Sermão
Lágrimas que Deus Enxugará: A Esperança em Meio à Prova
Os dois momentos mais difíceis da vida de João e a esperança que prevalece.
E Deus limpará de seus olhos toda a lágrima; e não haverá mais morte, nem pranto, nem clamor, nem dor; porque já as primeiras coisas são passadas. (Apocalipse 21:4 - ARC)
— Apocalipse 21:4
Introdução
A paz do Senhor a toda a igreja. Hoje, somos convidados a mergulhar em uma das promessas mais profundas e consoladoras de toda a Escritura Sagrada. O texto de Apocalipse 21:4 não é apenas uma descrição do futuro, mas é o remédio de Deus para o presente de muitos que sofrem. Para entendermos a magnitude dessa promessa, precisamos olhar para quem a escreveu: o apóstolo João. Aquele que, por inspiração do Espírito Santo, registrou estas palavras, era um homem que conhecia a dor de forma visceral. Ele não estava escrevendo de um palácio ou de um lugar de conforto, mas de uma perspectiva moldada pelo sofrimento e pela fidelidade a Cristo.

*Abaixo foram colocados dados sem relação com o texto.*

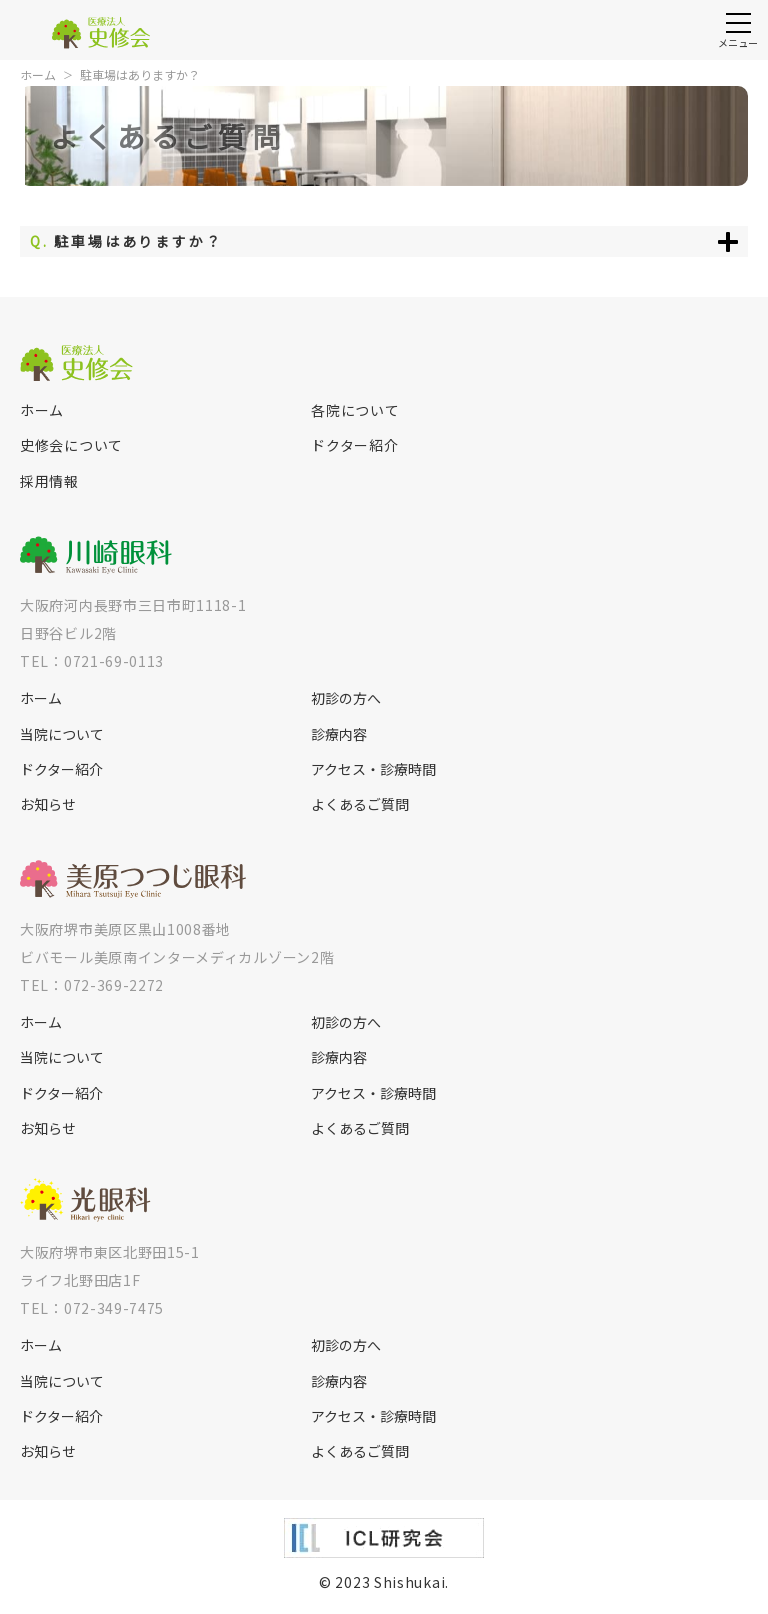 The height and width of the screenshot is (1614, 768). I want to click on アクセス・診療時間, so click(373, 769).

João viveu dois momentos que poderiam ter aniquilado a esperança de qualquer ser humano. Primeiro, ele foi a única testemunha ocular entre os apóstolos da crucificação de Jesus. Ele viu o Mestre, a quem amava, ser moído e humilhado. Anos depois, já idoso, ele se viu exilado na solitária e rochosa Ilha de Patmos, separado de seus irmãos e da igreja. No entanto, foi exatamente na solidão do exílio e após a dor do Calvário que Deus lhe abriu os céus para mostrar que o sofrimento tem um fim determinado. A mensagem de hoje é um brado de esperança: por mais difícil que seja a sua caminhada, há um destino de glória preparado para você.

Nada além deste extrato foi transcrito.